Der Text:
========
Lesevergnügen #15: 11 spannende Neuerscheinungen für den Herbst
Jetzt beginnt die Zeit, in der man um 07.30 Uhr aufwacht, es entweder noch immer stockdunkel ist, oder sich langsam abzeichnet, dass der Tag nicht sehr viel heller wird. Um 16 Uhr geht die Sonne, sollte sie sich gezeigt haben, dann auch schon wieder unter. Das kann einem aufs Gemüt schlagen, man kann sich aber auch – abgesehen von mittäglichen Spaziergängen, die einem das Tageslicht zeigen – in tolle Literatur flüchten, bis die Tage wieder länger werden. Denn auch wenn die Zeit im Jahr 2020 stillzustehen scheint, hat sich in den vielen Verlagshäusern ziemlich viel getan.
Maria Popova versucht mithilfe der Biographien brillanter Denker*innen die großen Fragen des Lebens zu beantworten, Benjamin von Stuckrad-Barre und Martin Suter schreiben ein Duett, Barack Obamas Biographie erscheint und die Mutter des Bestsellerautors Jonathan Safran Foer, Esther, schreibt ihr erstes Buch über die Suche nach ihrer im Holocaust ausgelöschten Familie. Kurz gesagt: Es sind so viele gute Bücher erschienen, dass die kalte Jahreszeit – und der Lockdown – fast nicht ausreichen, um alles zu lesen. Hier sind deswegen 11 Neuerscheinungen, mit denen ihr am besten direkt anfangt.
========
Die Daten:
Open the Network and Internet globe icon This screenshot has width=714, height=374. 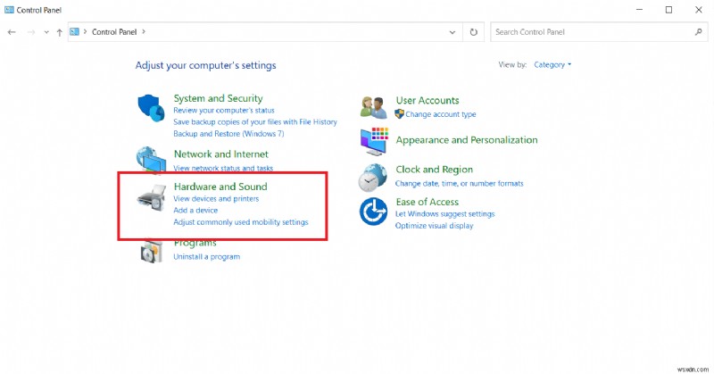tap(152, 161)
========
Was zu tun ist:
(1) Nenne alle Personen, die im Text über die Herbst-Neuerscheinungen namentlich vorkommen.
(2) Schreib bitte aus dem Text über die Herbst-Neuerscheinungen den Abschnitt ab, der mit den Worten „Lesevergnügen #15: 11“ beginnt und mit „ziemlich viel getan.“ endet.

Die Ergebnisse:
(1)
- Maria Popova
- Benjamin von Stuckrad-Barre
- Martin Suter
- Barack Obama
- Jonathan Safran Foer
- Esther, die Mutter von Jonathan Safran Foer

(2)
Lesevergnügen #15: 11 spannende Neuerscheinungen für den Herbst
Jetzt beginnt die Zeit, in der man um 07.30 Uhr aufwacht, es entweder noch immer stockdunkel ist, oder sich langsam abzeichnet, dass der Tag nicht sehr viel heller wird. Um 16 Uhr geht die Sonne, sollte sie sich gezeigt haben, dann auch schon wieder unter. Das kann einem aufs Gemüt schlagen, man kann sich aber auch – abgesehen von mittäglichen Spaziergängen, die einem das Tageslicht zeigen – in tolle Literatur flüchten, bis die Tage wieder länger werden. Denn auch wenn die Zeit im Jahr 2020 stillzustehen scheint, hat sich in den vielen Verlagshäusern ziemlich viel getan.